Computer aided design of new antibodies against specific antigen targets requires expertise in molecular biology, protein chemistry, and artificial intelligence. KnowDis and Prof. Gaurav Goel’s laboratory at the Department of Chemical Engineering at IIT Delhi have teamed up to create such a synergy. Coincidentally, KnowDis founder Saurabh Singal and Prof Gaurav Goel both hold BTech degrees from IIT Delhi.

The collaboration aims to develop an algorithm based on Artificial Intelligence that will predict, with high-throughput, antibodies effective in binding to alpha-synuclein aggregates. Development of such a high-throughput algorithm will be advancement over the current algorithms, which are much slower. The end goal of the algorithm would be to narrow down the antibody candidates that have a much higher chance of being experimentally validated. This will result in medicines becoming more affordable.  This will also lead to quicker development of effective therapies for synucleinopathies, reducing the long wait for a treatment.

This novel approach to antibody design using AI will benefit humanity.

Hot Field

Antibodies can be computationally tailored as drug candidates at a fraction of time and resources that would be needed in a wet-lab experimental setting. Several pharmaceutical companies are only now beginning to adapt to this altered landscape of drug discovery. The trend has been spurred by the recent advances and successes of AI algorithms applied to protein structure prediction and design.

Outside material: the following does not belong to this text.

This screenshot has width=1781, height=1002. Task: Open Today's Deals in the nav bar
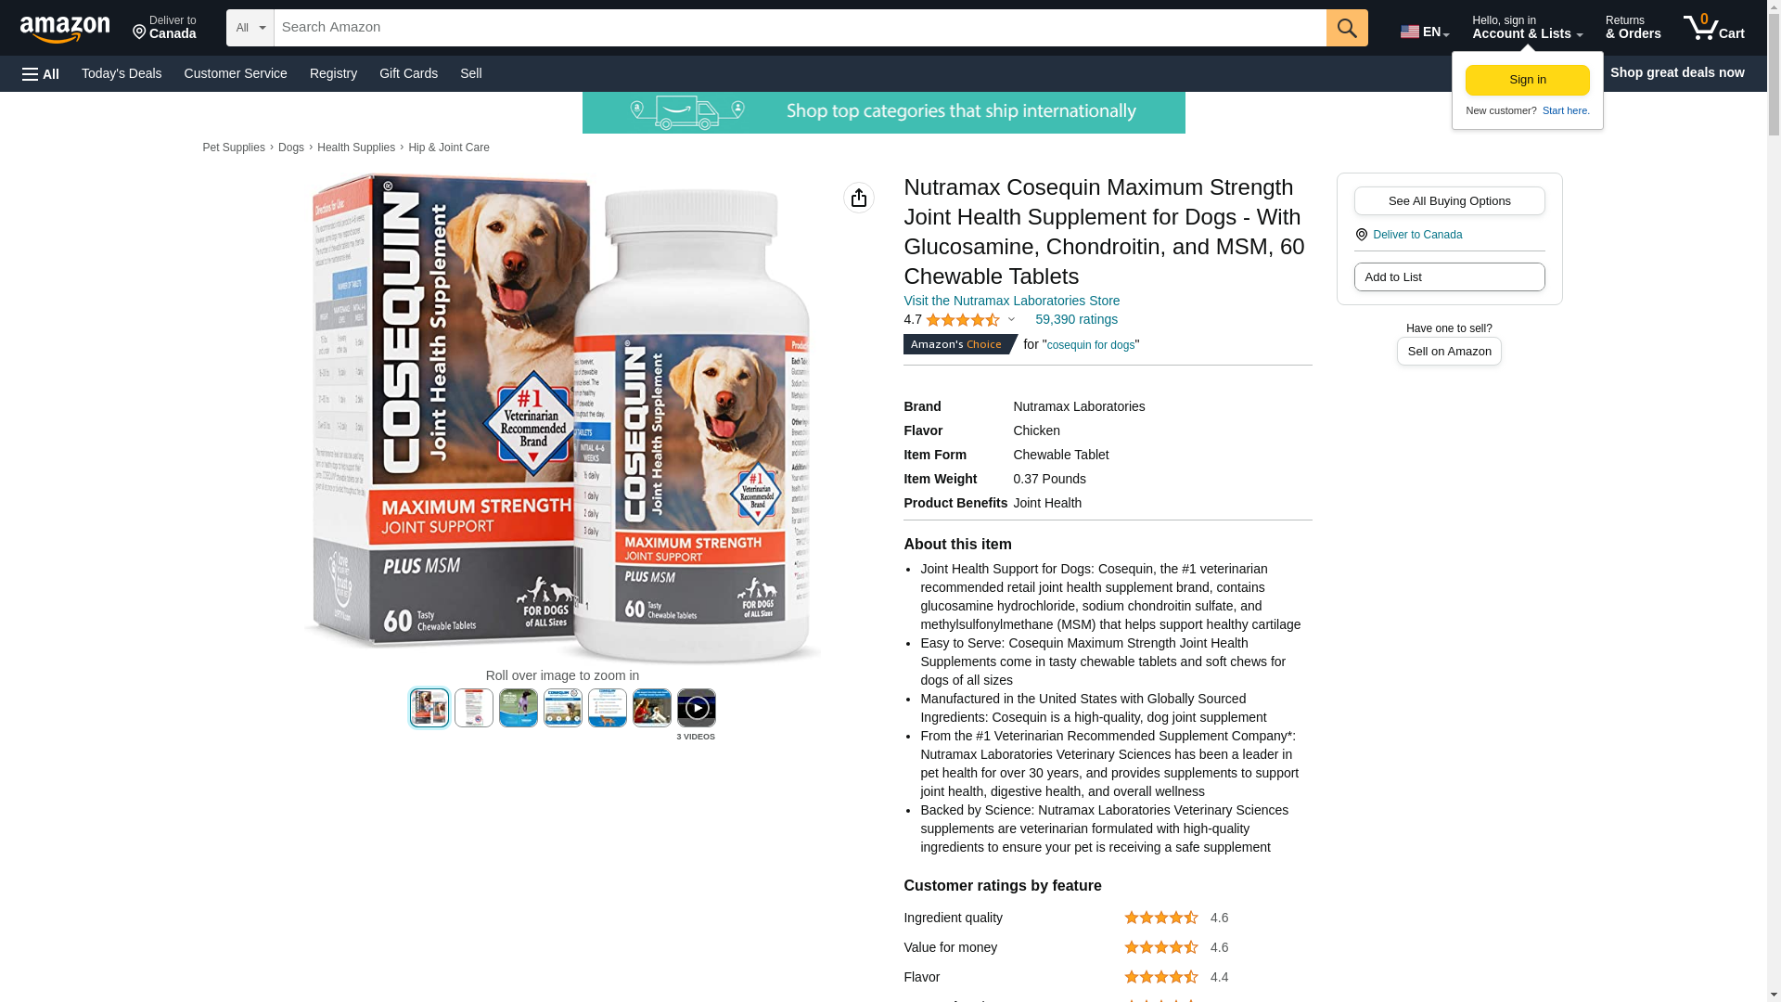click(122, 73)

AI-based drug discovery is expected to grow steadily with a projected market volume reaching 1.4 billion dollars by 2024, while the overall antibody market is set to exceed 300 billion dollars by 2025. Several well known tech and pharma companies such as Google, Nvidia, AstraZeneca, and Novartis are foraying into this space by establishing long-term collaborations with startups and spin-offs from academia. Numerous startups have attracted multi-million dollar VC funding to develop AI-driven drug discovery platforms for the biotherapeutics of tomorrow.

KnowDis is an AI products company founded by Saurabh Singal, a computer scientist from IIT Delhi and Carnegie Mellon.

KnowDis has built and deployed AI applications specially catered for the fast-growing E-Commerce domain. Its Deep Learning models are empowering IndiaMART’s B2B platform.

KnowDis and its team of researchers are not new to the field of using AI for the biomedical domain. They have previously worked on applying machine learning for analyzing drug efficacy; a Computer Vision based application for use in hospitals; and Deep Learning based programs for binding affinity and in silico drug discovery and design.

In collaboration with the School of AI at IIT Delhi, KnowDis organizes a prestigious annual Machine Learning conference which includes themes that explore AI applications in Drug Discovery and Genomics.

Dr Gaurav Goel and his team at the highly reputed Chemical Engineering department at IIT Delhi works on developing multiscale simulation models for investigating picoscale to microscale dynamics of soft matter systems to enable determination of their stability, morphology, and dynamical properties. A particular focus is on carrying out an end-to-end investigation to understand synergistic interactions in multi-component and multiphase systems leading to computer-aided design of novel product formulations for specific target properties.

Some recent and ongoing applications involve development of biotherapeutic formulations with acceptable high temperature stability, a sustainable packaging solution involving biopolymer blends with high oxygen and vapor barrier, and conducting polymer-based materials with high energy density and good cyclability.